## Text to read
Game: Babylon 5 Roleplaying Game and Fact Book
Publisher: Mongoose Publishing
Series: Babylon 5: d20
Review Dated: 14th, July 2003
Reviewer’s Rating: 7/10 [ Good ]
Total Score: 13
Average Score: 6.50
Ooo! Shiny! Purple! I’m not describing some mythic twenty-sided die but airing my first impressions of the new Babylon 5 Roleplaying Game.
Unlike the new d20 license from Mongoose Publishing, this review does not have the luxury of a forward from J. Michael Straczynski. Straczynski admits his own roleplaying experience. He played Cthulhu, discovered that roleplayers aren’t like normal people and never roleplayed again. This means the B5 creator has not used any of the previous incarnations of the B5 RPGs. I wonder if this one will win him around.
This review isn’t a satisfying hardbound collection of 304 glossy pages either. The game is. The front cover depicts the B5 station at the classic angle, the title of the book is above the picture and “Signs and Portents” below. The covers are black but a border of purple-tinted space surrounds the pages inside.
“Signs and Portents” is important. It’s whacked on the front cover for a reason (and not just because it’s the name of Mongoose’s newly launched magazine). Signs and Portents is the name of the first season of the B5 TV show.

## Record extracts
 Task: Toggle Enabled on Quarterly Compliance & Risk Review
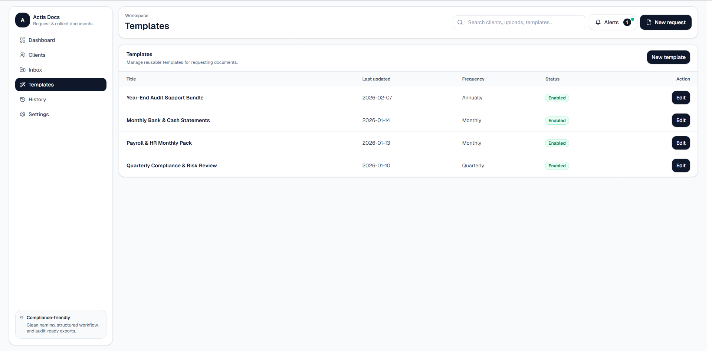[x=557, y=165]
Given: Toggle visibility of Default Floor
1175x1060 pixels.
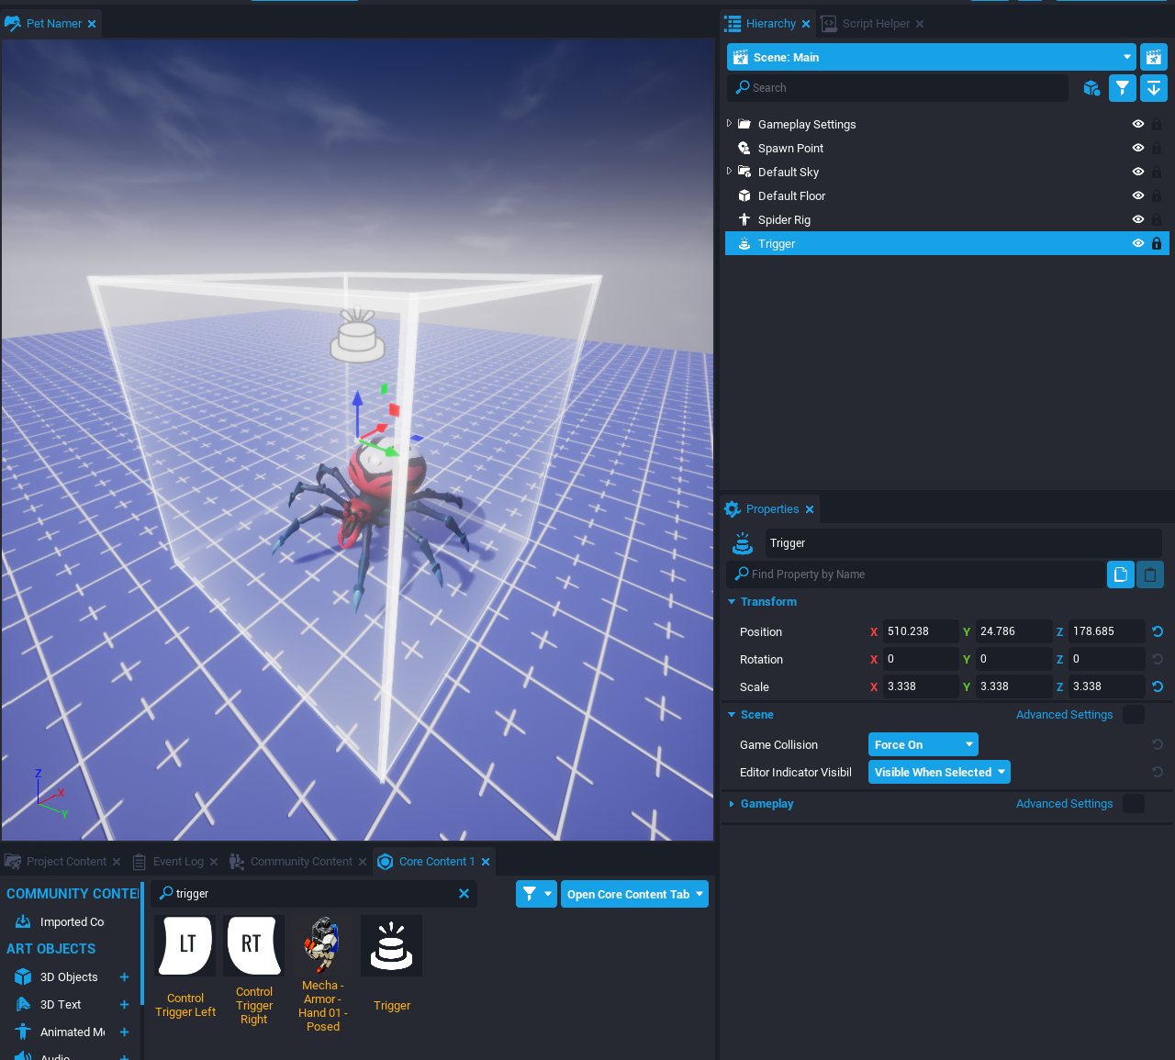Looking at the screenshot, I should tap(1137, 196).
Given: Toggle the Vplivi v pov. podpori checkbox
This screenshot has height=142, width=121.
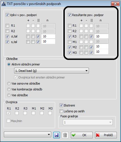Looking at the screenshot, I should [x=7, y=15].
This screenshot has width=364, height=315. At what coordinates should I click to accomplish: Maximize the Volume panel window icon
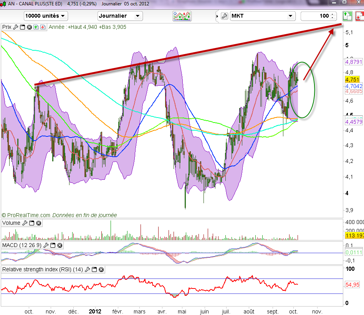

## Task list
(1) Retype the passage of the Babylon 5 game review starting at "This review isn’t" and ending at "B5 TV show.", preserving every word and punctuation mark.
(2) Continue the Babylon 5 game review from the point at which it stops.

## Results of the tasks
(1)
This review isn’t a satisfying hardbound collection of 304 glossy pages either. The game is. The front cover depicts the B5 station at the classic angle, the title of the book is above the picture and “Signs and Portents” below. The covers are black but a border of purple-tinted space surrounds the pages inside.
“Signs and Portents” is important. It’s whacked on the front cover for a reason (and not just because it’s the name of Mongoose’s newly launched magazine). Signs and Portents is the name of the first season of the B5 TV show.

(2)
The full title of the book is worth stressing too, it’s the Babylon 5 “Roleplaying Game and Fact Book”.
The book concentrates entirely on the first season. Sinclair is in charge. Deleen has no hair. The B5 crew aren’t worried about Shadows. If you want stats, rules and observations for the plot twists and story arcs that come later then you’ll need to buy one of the promised sourcebooks.
You can’t play a Ranger yet. Hmm. It would be impossible to do a Babylon 5 core rules book because those rules are already in a separate book. The third edition of the Player’s Handbook provides the core rules. Too much would need to be cut from the book to summarise all five seasons in 400 pages or even 500 pages.
The one book per season approach eliminates space concerns. I feel it also makes it easier to map your B5 campaign to the events in the series. If that’s what you want to do. There’s little danger that the subsequent sourcebooks won’t appear.
Mongoose’s productivity has been described as machine-like. The debate won’t be whether we’ll get the promised sourcebooks but whether we get The Coming of Shadows, Point of No Return, No Surrender, No Retreat and The Wheel of Fire before the end of the year or whether they’ll be spaced out a bit.
As is fairly common with third party campaign worlds the d20 system has been tweaked to suit the flavour of the game. Armour doesn’t make you harder to hit. Mongoose already made that call for their Judge Dredd RPG. The amount of hit points a character enjoys has also been reduced. As was fairly succinctly put on a roleplaying newsgroup, “level 20 characters can now actually die without needing to walk into a star”.
Hit dice are gone completely. You start with a few hit points and then receive only a few more as you go up levels. You Constitution bonus won’t earn you any more either. It’s not walking into stars that you have to worry about; it’s people with guns.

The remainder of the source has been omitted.